加藤五左エ門は大正11年に鉄道が開通すると駅前に支店を建て菊地秀蔵氏と佐々木素助(そうすけ)氏の二人に住宅を建てて住まわせ、2年後に劇場栄楽館を自ら社長となって建設したのである。菊地秀蔵氏の住宅は(現在の長谷部本店近くに)総2階建てで料理屋をしていた。佐々木素助氏の一部を酒屋の運送業の事務所にしていた。(沙石集より抜粋;カッコ部分は挿入)
成田には3軒の酒屋があったと言われている。「沙石集 成田の豪商たち」の中では、中の酒屋(佐々木宇右衛門の分家 佐々木太左エ門)、下の酒屋(飯澤半右エ門の分家 飯沢半十郎)を紹介しているが上の酒屋の記述はなく、加藤酒屋が上の酒屋なのかは確認できない。
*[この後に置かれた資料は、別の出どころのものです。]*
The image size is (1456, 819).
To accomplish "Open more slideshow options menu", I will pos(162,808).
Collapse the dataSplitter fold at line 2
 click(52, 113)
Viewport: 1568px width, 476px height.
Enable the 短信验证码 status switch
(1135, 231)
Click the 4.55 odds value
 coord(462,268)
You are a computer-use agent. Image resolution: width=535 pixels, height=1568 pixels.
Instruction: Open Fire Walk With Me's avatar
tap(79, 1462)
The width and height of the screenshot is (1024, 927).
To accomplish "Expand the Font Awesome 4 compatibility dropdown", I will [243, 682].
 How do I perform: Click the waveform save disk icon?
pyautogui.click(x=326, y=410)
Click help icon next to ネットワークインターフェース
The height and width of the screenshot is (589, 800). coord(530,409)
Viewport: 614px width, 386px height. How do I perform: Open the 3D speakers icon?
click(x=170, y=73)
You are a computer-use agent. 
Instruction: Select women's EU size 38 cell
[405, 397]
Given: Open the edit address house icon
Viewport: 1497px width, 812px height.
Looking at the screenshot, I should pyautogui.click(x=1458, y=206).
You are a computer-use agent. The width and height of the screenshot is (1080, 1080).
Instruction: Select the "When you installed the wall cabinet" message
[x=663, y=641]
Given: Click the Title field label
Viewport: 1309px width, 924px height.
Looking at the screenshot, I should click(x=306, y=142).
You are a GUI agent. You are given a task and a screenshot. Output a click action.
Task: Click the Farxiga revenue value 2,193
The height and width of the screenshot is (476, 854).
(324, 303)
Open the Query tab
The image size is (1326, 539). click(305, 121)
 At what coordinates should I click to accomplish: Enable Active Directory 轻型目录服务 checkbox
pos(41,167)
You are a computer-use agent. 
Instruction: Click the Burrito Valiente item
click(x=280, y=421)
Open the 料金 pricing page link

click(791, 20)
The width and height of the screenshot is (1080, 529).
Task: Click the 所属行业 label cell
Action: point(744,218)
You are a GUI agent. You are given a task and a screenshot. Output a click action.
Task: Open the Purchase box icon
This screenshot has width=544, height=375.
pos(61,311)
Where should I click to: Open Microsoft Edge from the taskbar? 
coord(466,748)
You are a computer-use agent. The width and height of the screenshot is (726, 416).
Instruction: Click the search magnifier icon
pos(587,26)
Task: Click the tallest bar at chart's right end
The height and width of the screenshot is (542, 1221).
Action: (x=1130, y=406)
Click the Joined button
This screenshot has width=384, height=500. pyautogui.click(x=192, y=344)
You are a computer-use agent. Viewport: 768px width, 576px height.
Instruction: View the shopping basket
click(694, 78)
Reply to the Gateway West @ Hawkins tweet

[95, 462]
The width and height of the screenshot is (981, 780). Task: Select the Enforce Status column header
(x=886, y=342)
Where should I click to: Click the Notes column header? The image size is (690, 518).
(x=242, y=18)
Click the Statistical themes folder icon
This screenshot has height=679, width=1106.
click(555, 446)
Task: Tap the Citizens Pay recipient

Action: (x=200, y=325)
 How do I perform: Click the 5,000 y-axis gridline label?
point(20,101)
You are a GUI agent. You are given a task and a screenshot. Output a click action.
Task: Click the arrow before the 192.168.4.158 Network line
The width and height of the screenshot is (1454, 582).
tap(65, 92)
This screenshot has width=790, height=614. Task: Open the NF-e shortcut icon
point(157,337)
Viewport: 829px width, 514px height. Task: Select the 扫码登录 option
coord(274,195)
また横山吉治氏の調査(沙石集 資料「組直り面付けと伍什組制度について」)によれば、加藤五左エ門は成田舘地区に居住しているが、宮摂取院の壇家とされている。ふるさとめぐり致芳では「ままの上酒造が酒屋の店を開く」とあることから、当時の長井町との関連も伺えるが、残念ながらこれ以上の確認はできない。
さて加藤五左エ門は「長年長井村第一の資産家を誇っていた」とされるが、その後間もなく没落することになる。鉄道開通に合わせた好景気も大正12年の関東大震災、昭和2年の金融恐慌、さらには世界恐慌と続く大波に地方も翻弄されることになる。